As mentioned previously, these are metrics such as age, education, ethnicity, income, and family status, which are all measurables that can help you to understand where your persona sits in the socio-economic scale.
These are the more emotional and value-based features of your persona. Some examples may be political leanings, ethics, or personality types, what makes them tick, what they like and dislike about daily life. You can also include their hobbies and leisure activities to help build a more rounded picture of your person.
Goals and tasks
List the goals and activities they are trying to complete while using a system like yours. This can be specific like “They want to quickly report on the marketing and export an actionable list that they can filter by” or more broadly, such as “They want to cut down on admin time to free up space for creative thinking.”
What motivates them
Again, this can be business motivated or personal. “What is their ultimate business goal?” or “What gets them out of bed in the morning?” It is essential to understand what drives your persona in their working and personal lives.
Describe their physical, social, and technological background to help understand their perspective on the world and level of understanding of digital.

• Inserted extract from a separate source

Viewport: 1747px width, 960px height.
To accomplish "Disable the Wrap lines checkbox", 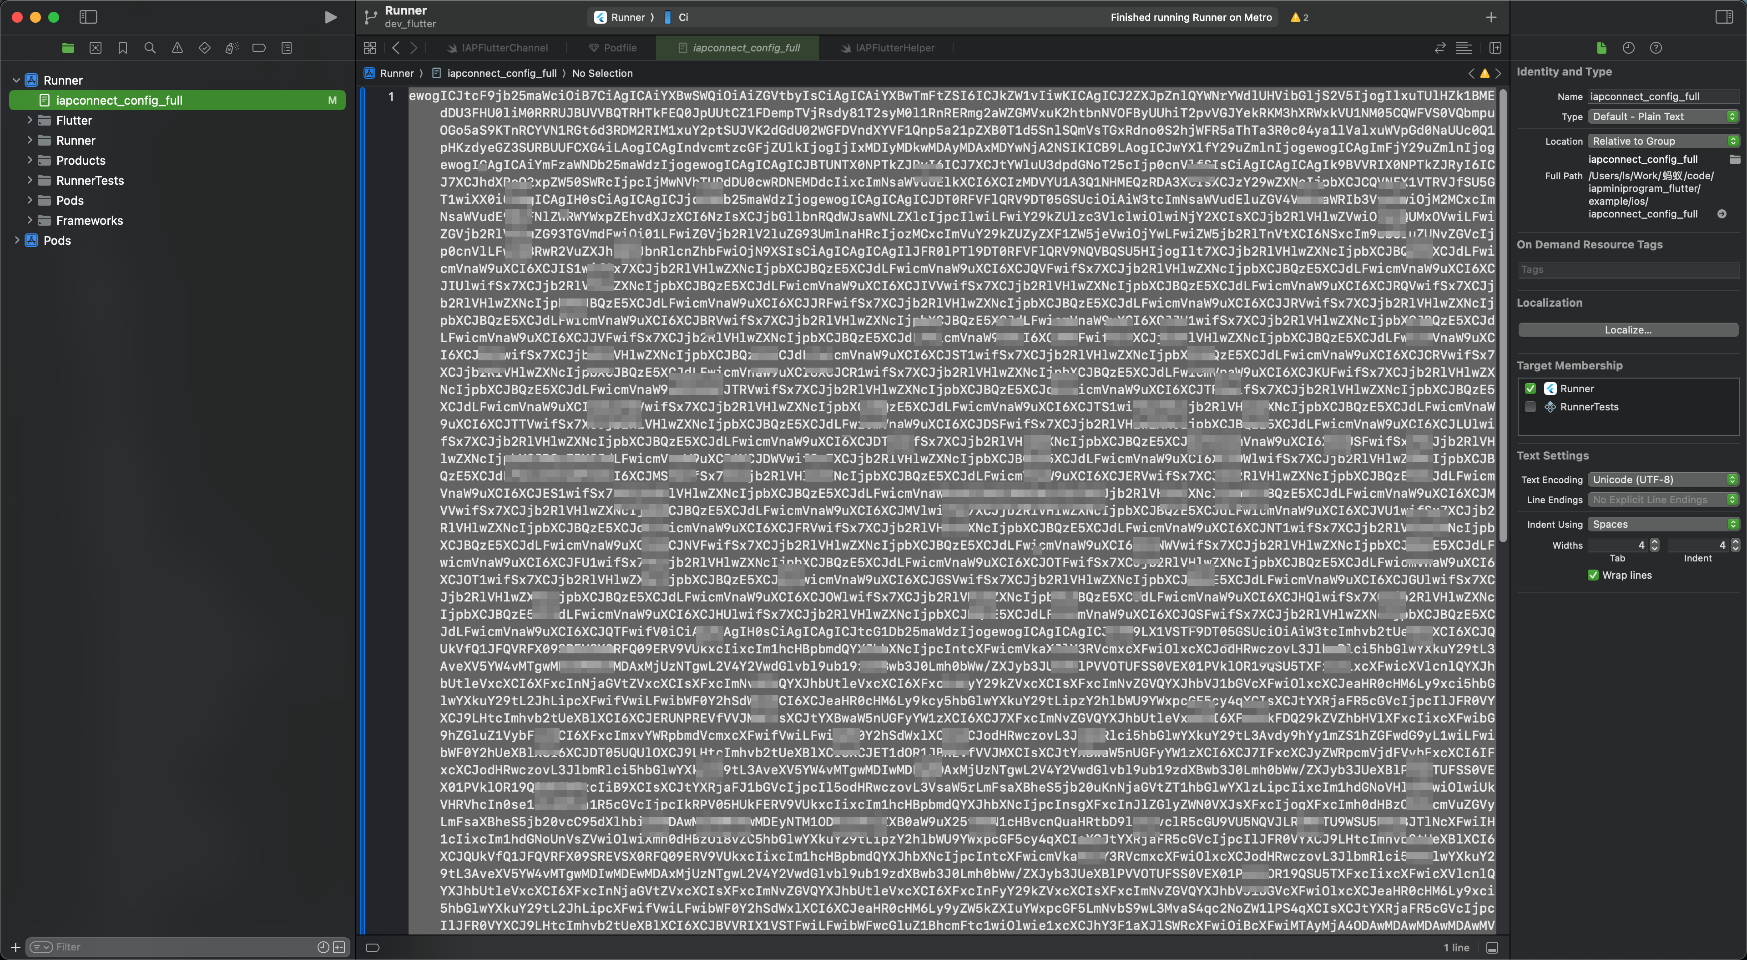I will coord(1593,575).
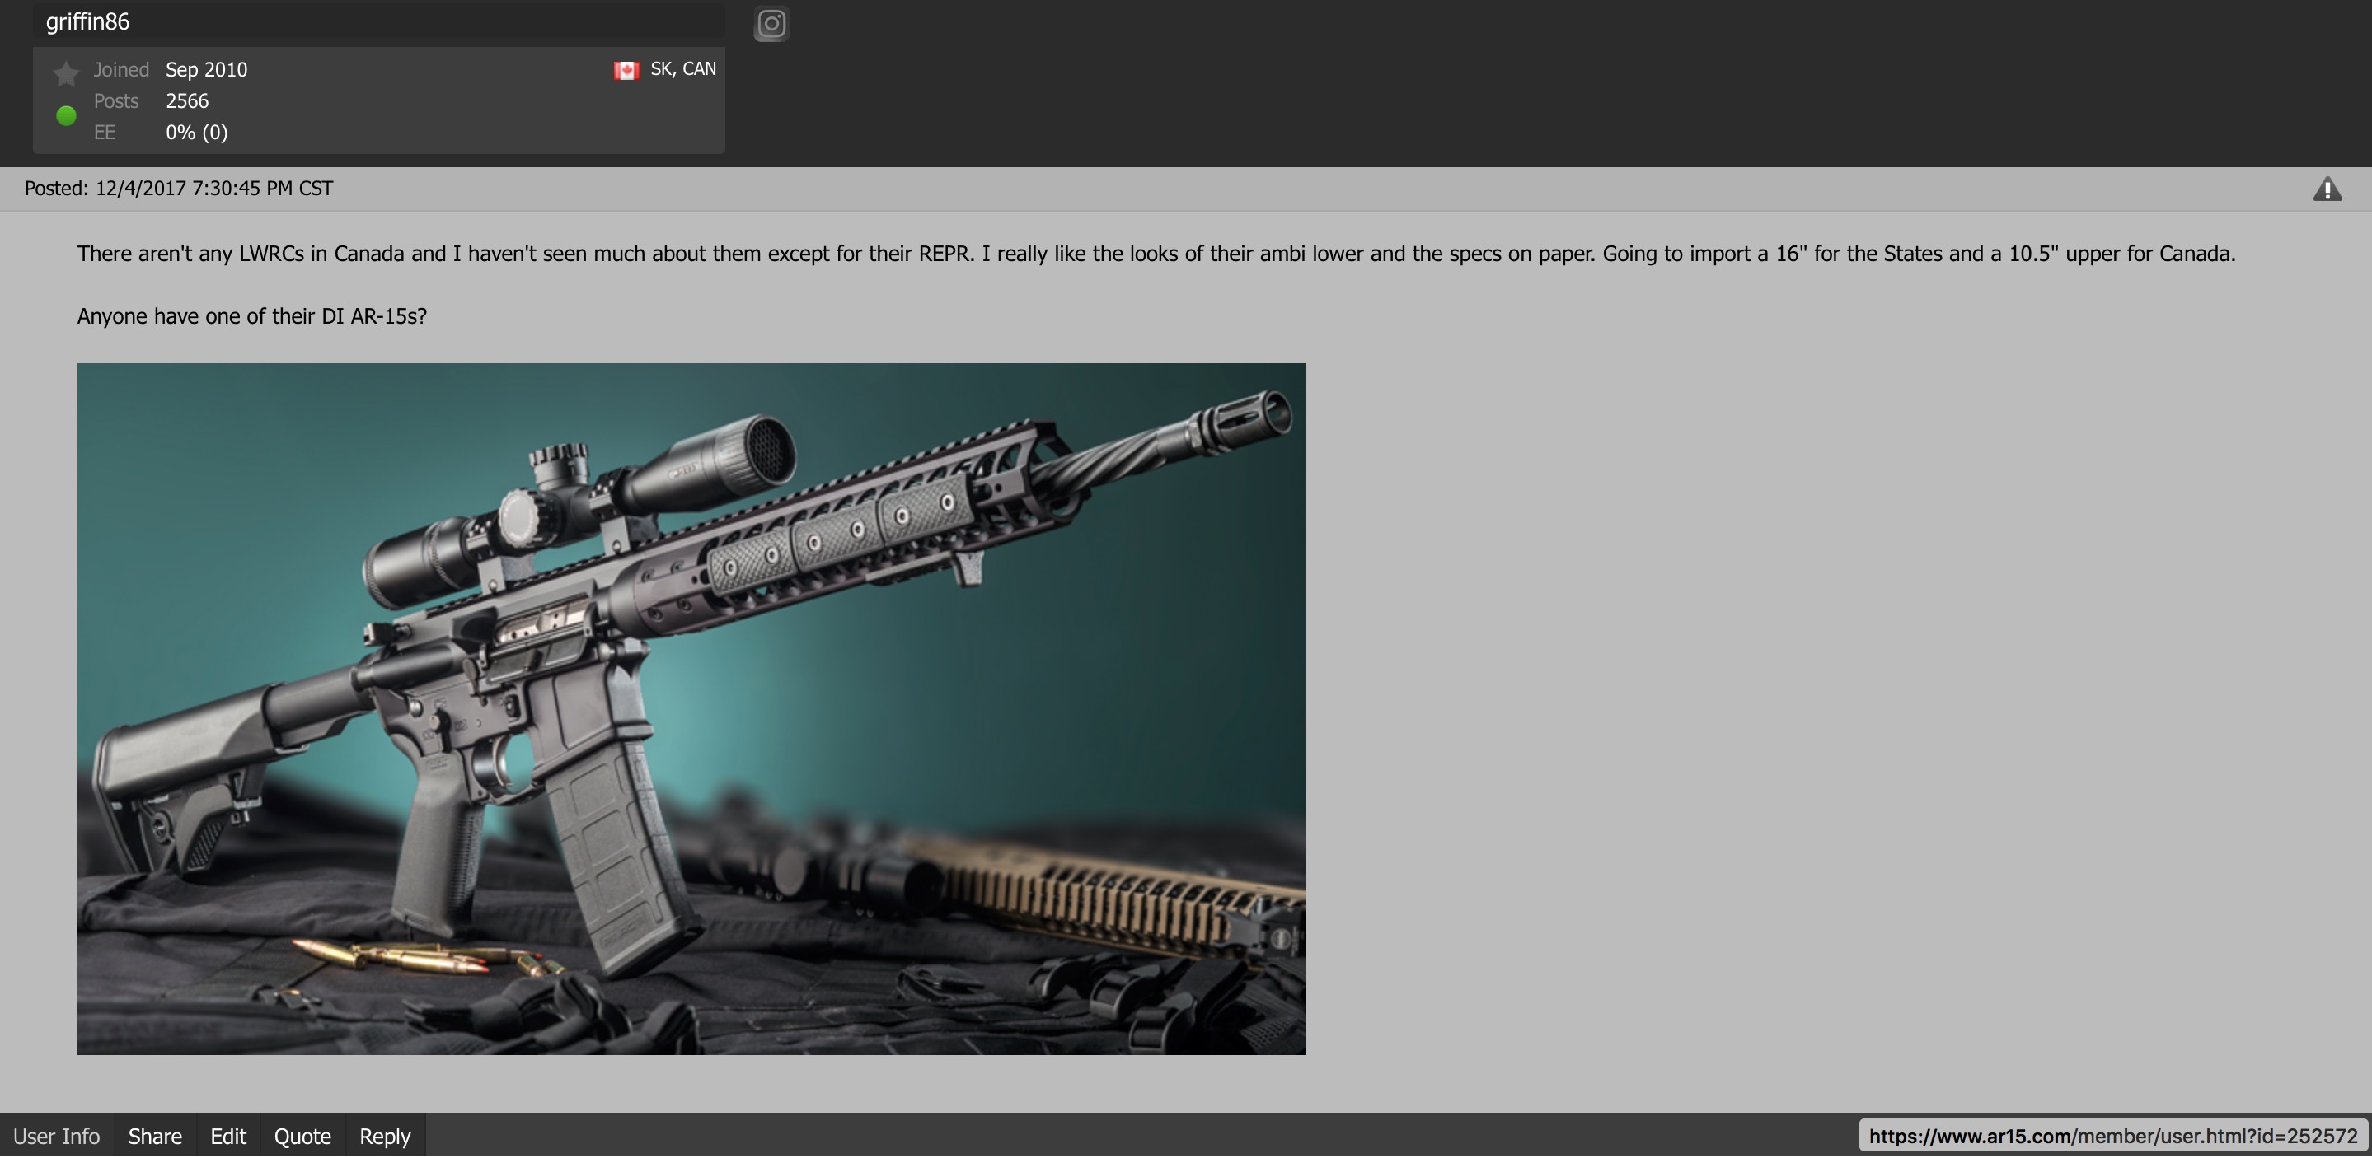The width and height of the screenshot is (2372, 1158).
Task: Edit this post
Action: [x=227, y=1136]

Create a phrase that sums up what matters most to the person as it relates to the product you’re offering. This might look like “Can you get me that marketing report by Friday?” or “I want to measure the impact I am having.”
Creating a persona is an important and fun activity that you can do to empower your team to better understand the specific needs and desires of your target audience. By having a persona in your back pocket, you can refer to them whenever you are designing or creating any element with which your users and audience will interact. Ask yourself “will Ayesha relate to this article?” or “does Kevin find value in this new feature?” as you are designing it, and you will better craft something that addresses the needs of the person which will result in a more effective product.